**EXERCISE BRIEF:** Please filter the data down to the lines that include the word "perform" and copy them.

**DATA UNDER STUDY:**
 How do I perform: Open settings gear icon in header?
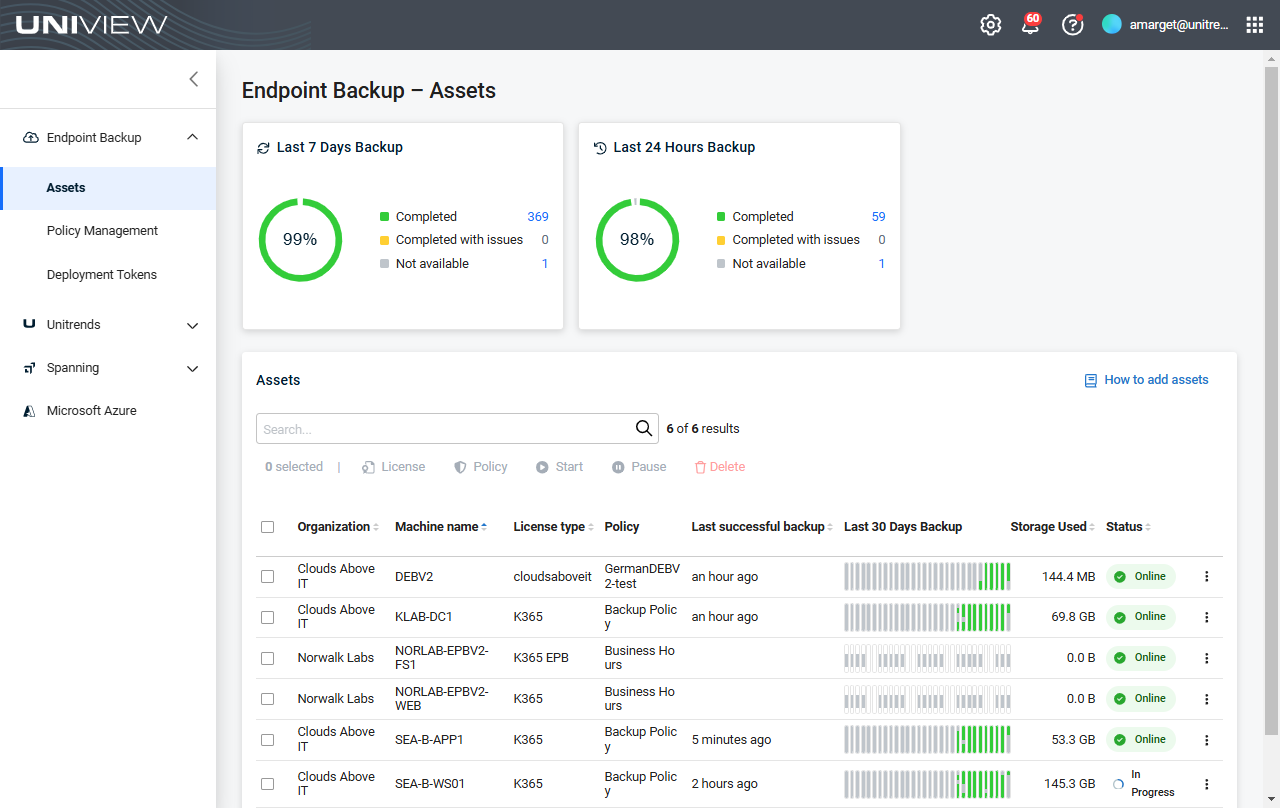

--

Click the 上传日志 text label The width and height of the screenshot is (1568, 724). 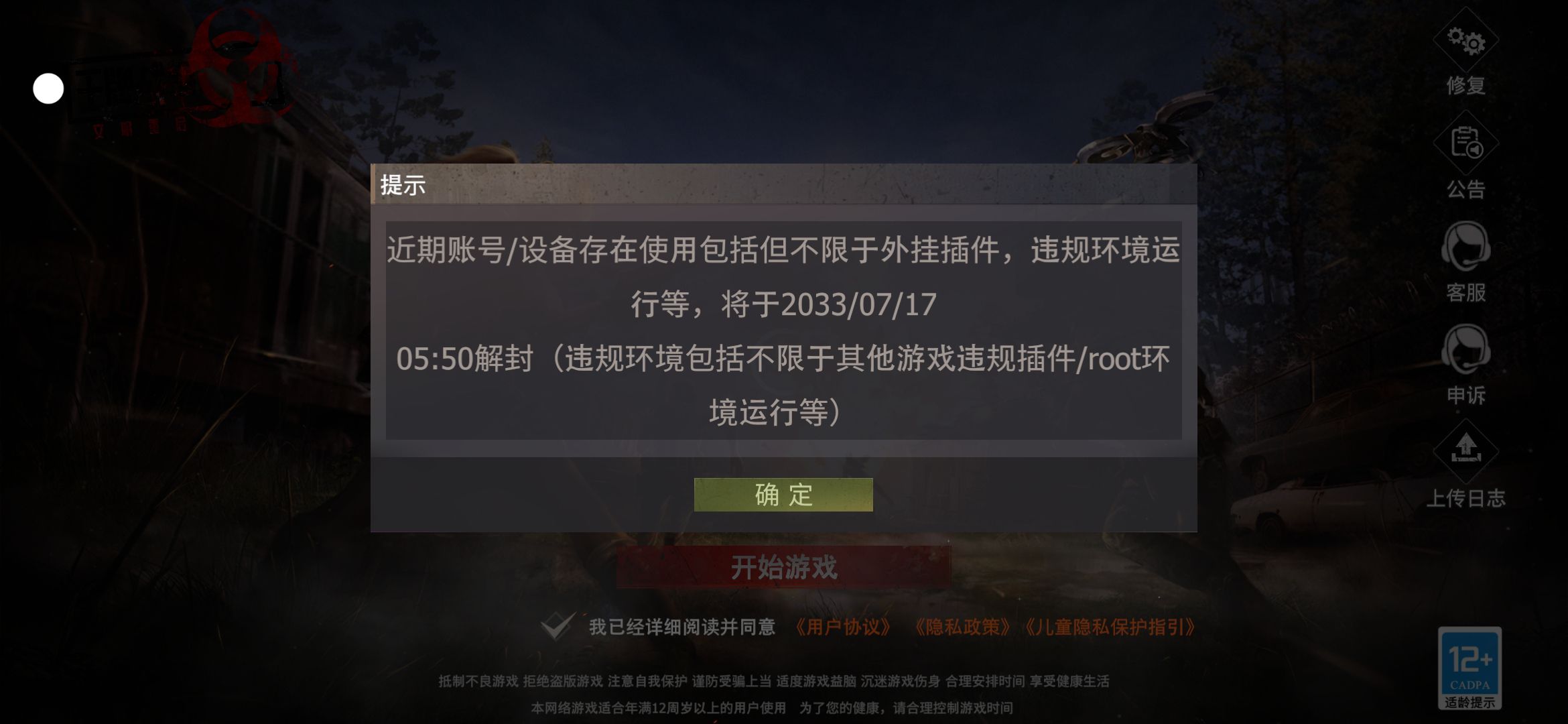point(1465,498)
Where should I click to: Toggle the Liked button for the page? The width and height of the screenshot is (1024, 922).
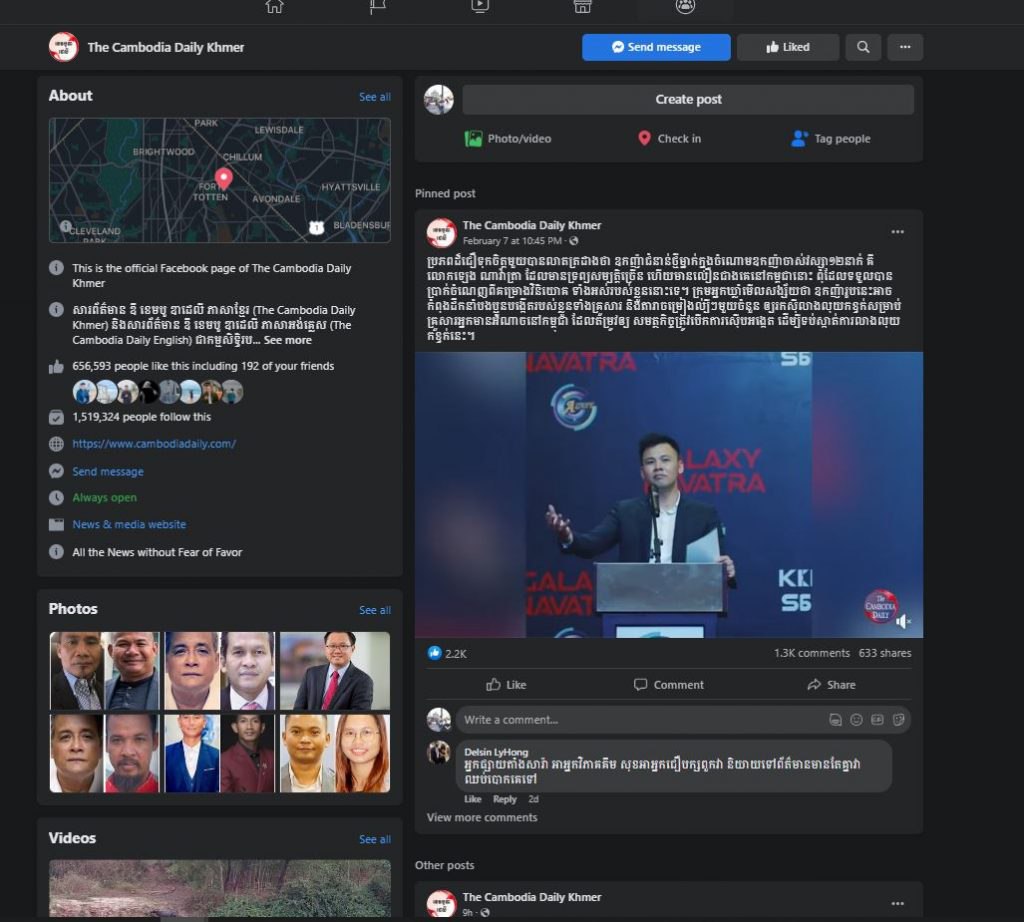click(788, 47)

---

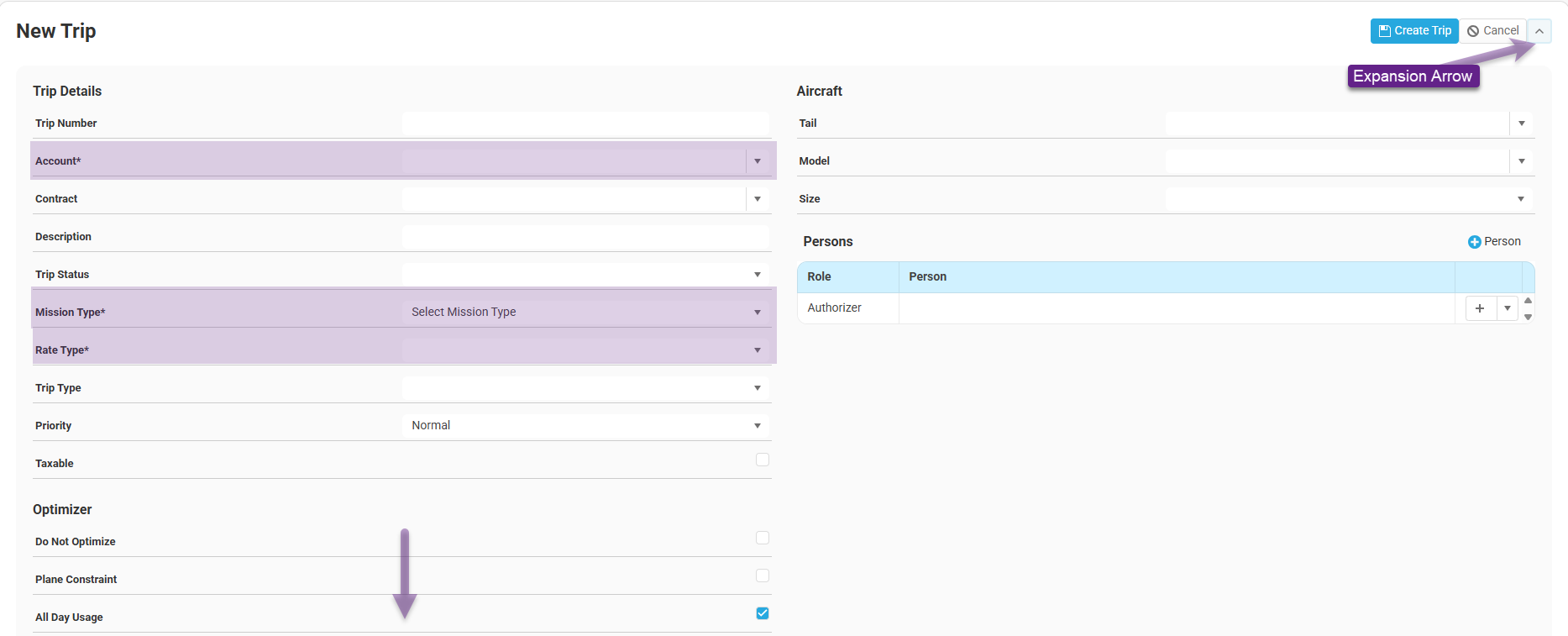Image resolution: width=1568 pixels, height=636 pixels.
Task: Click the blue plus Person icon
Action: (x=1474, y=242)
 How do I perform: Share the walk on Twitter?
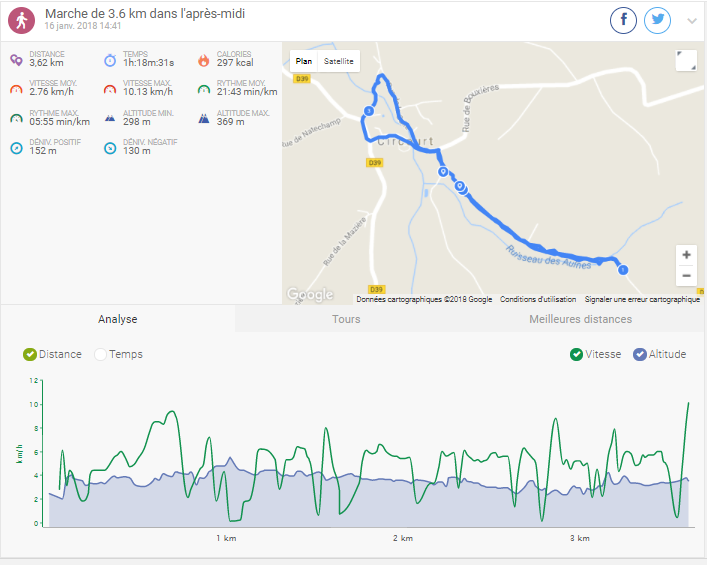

**WRITTEN SOLUTION:**
 How do I perform: Open settings gear icon in header?
 How do I perform: Share the walk on Twitter?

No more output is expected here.